Wherever pictures appear in the listing below, leave them out, and copy exactly, and only, everything from the line with "Viewport: 1920px width, 912px" down to the line with "You are a GUI".

··· Data records ···

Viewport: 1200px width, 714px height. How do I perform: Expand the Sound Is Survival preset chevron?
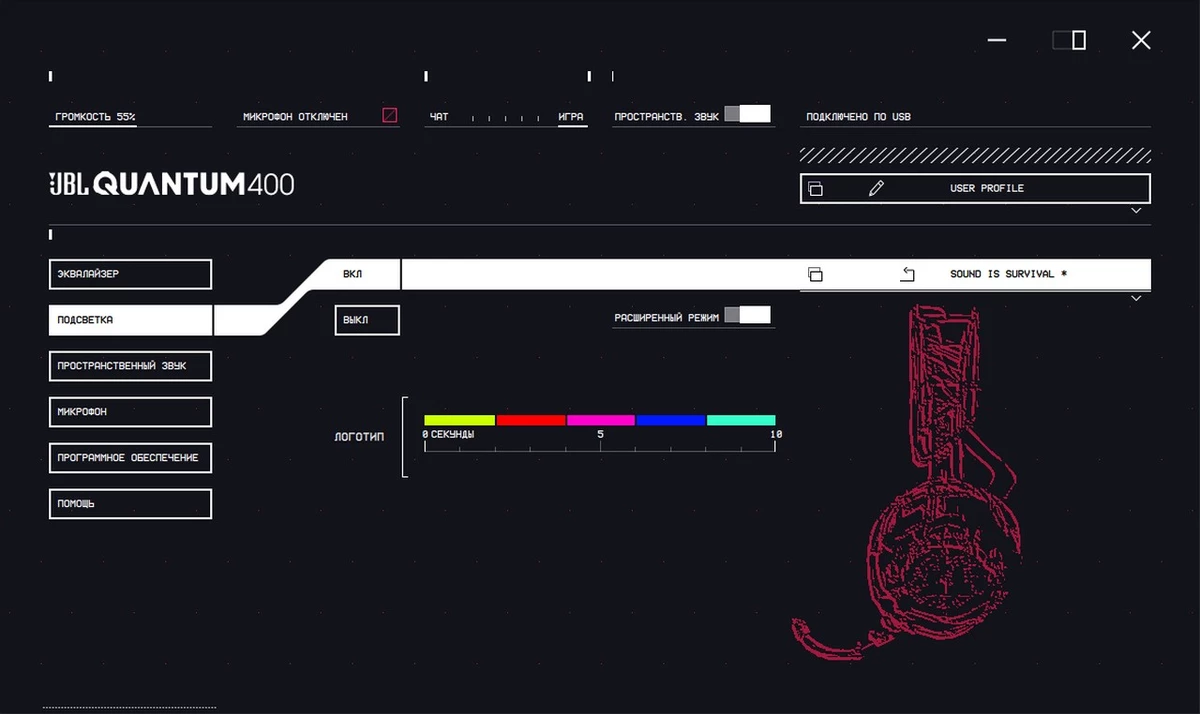coord(1136,298)
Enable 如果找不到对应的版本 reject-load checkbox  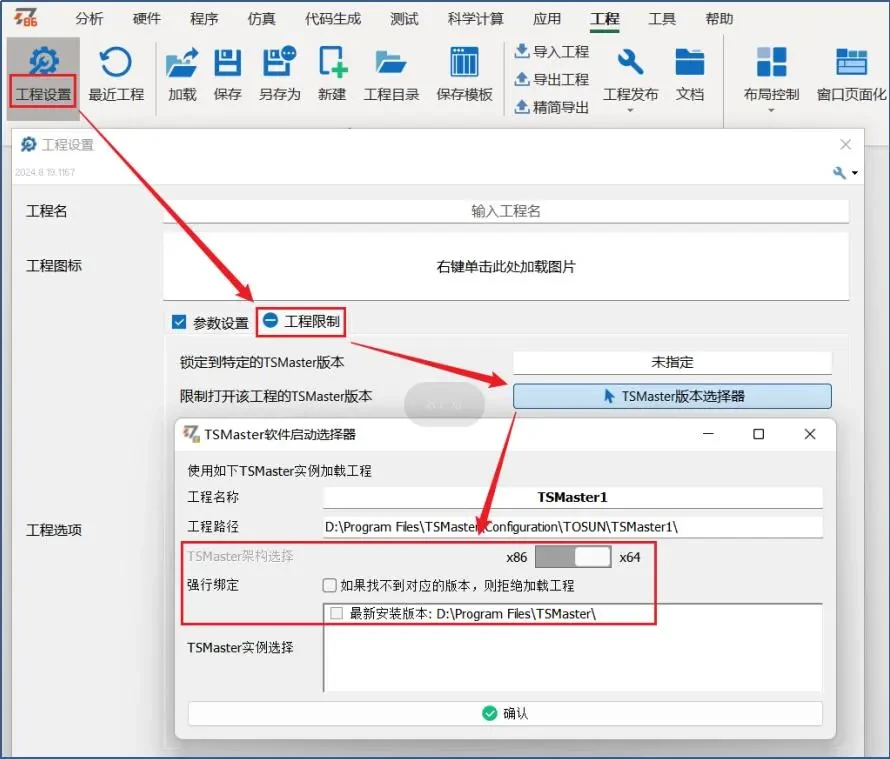[329, 585]
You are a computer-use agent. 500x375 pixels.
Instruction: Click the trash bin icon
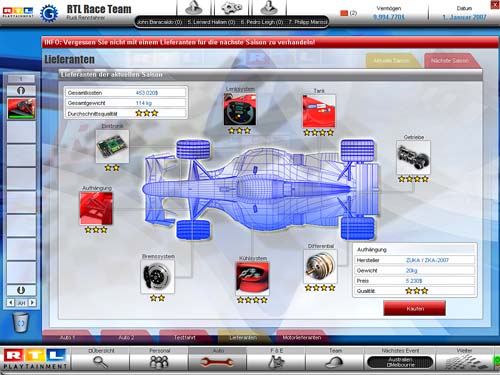(21, 322)
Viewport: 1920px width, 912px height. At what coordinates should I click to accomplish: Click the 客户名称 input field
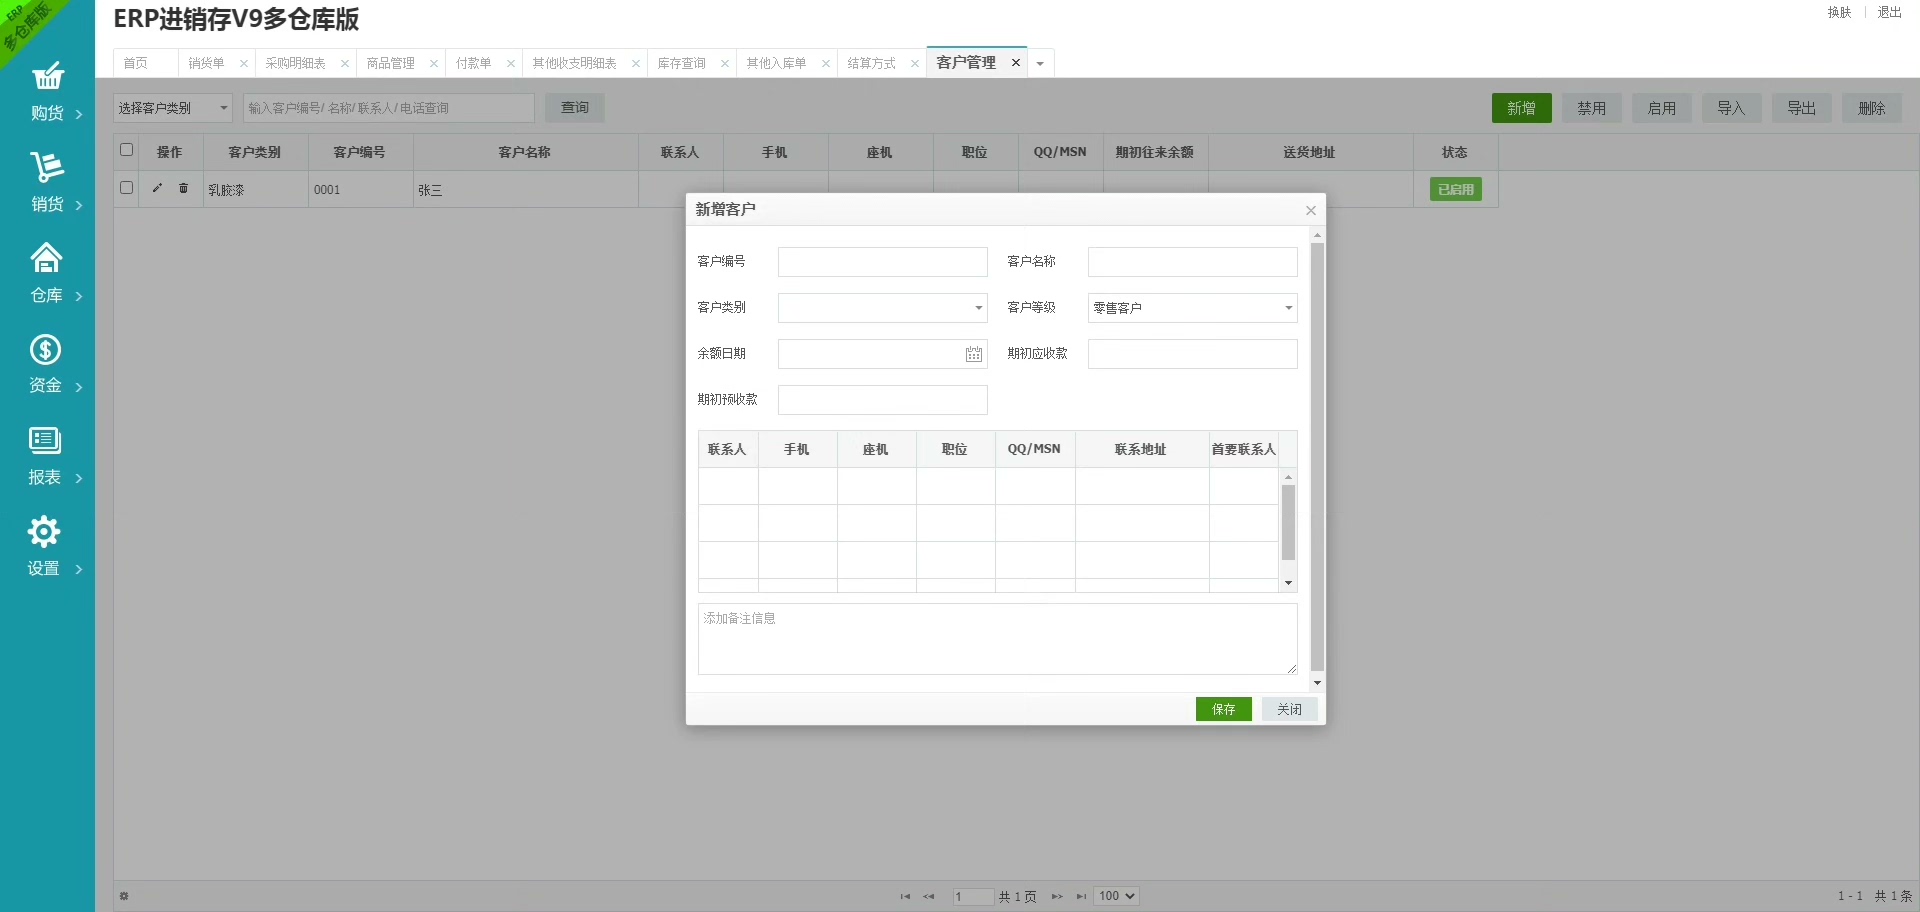click(x=1192, y=262)
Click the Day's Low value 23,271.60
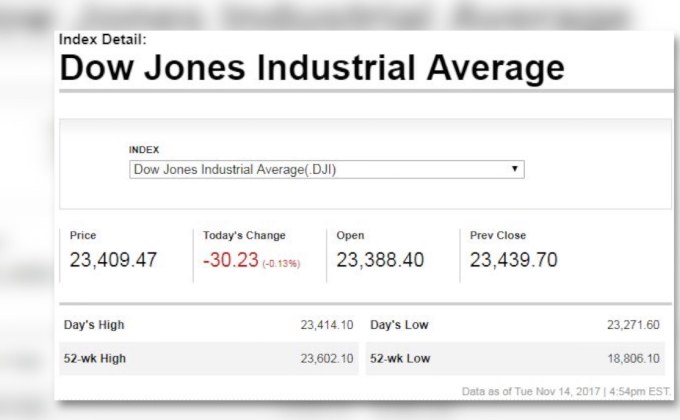Viewport: 680px width, 420px height. (x=633, y=325)
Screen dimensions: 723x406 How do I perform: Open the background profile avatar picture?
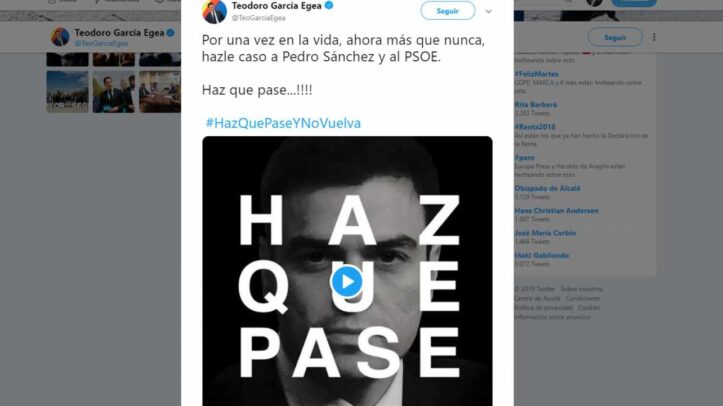[x=60, y=37]
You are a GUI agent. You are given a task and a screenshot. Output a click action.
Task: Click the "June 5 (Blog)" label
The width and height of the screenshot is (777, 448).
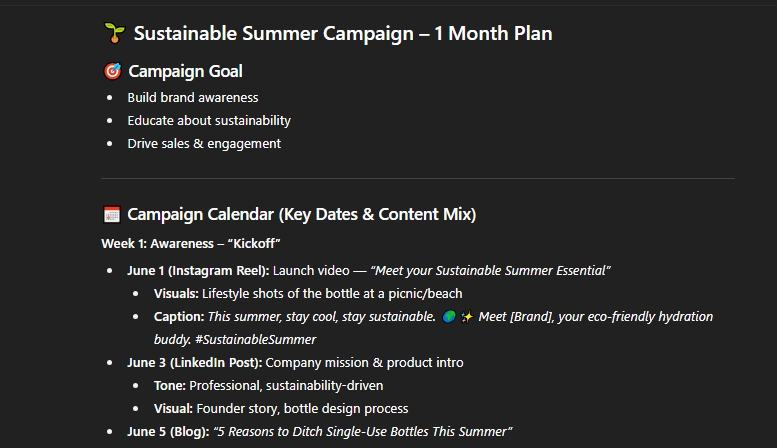click(x=167, y=432)
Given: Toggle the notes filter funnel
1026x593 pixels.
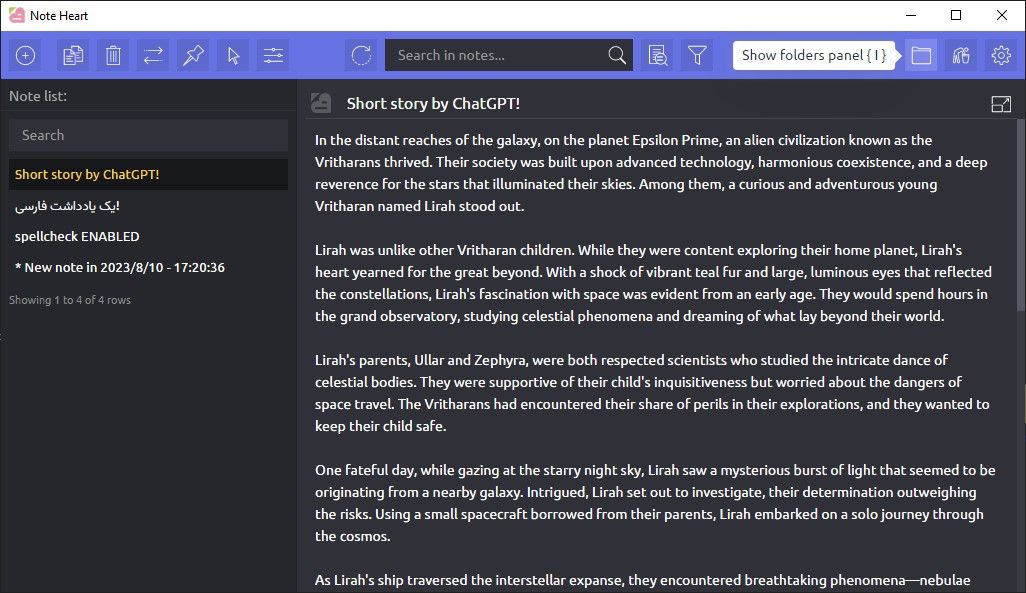Looking at the screenshot, I should click(x=697, y=55).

···

§ **Written solution**
Viewport: 1920px width, 912px height. At what coordinates should I click to accomplish: Click the 客户名称 input field
click(x=1192, y=262)
Click the Day's Low value 23,271.60
Viewport: 680px width, 420px height. (x=633, y=325)
Screen dimensions: 723x406 How do I perform: Open the background profile avatar picture?
[x=60, y=37]
You are a GUI agent. You are given a task and a screenshot. Output a click action.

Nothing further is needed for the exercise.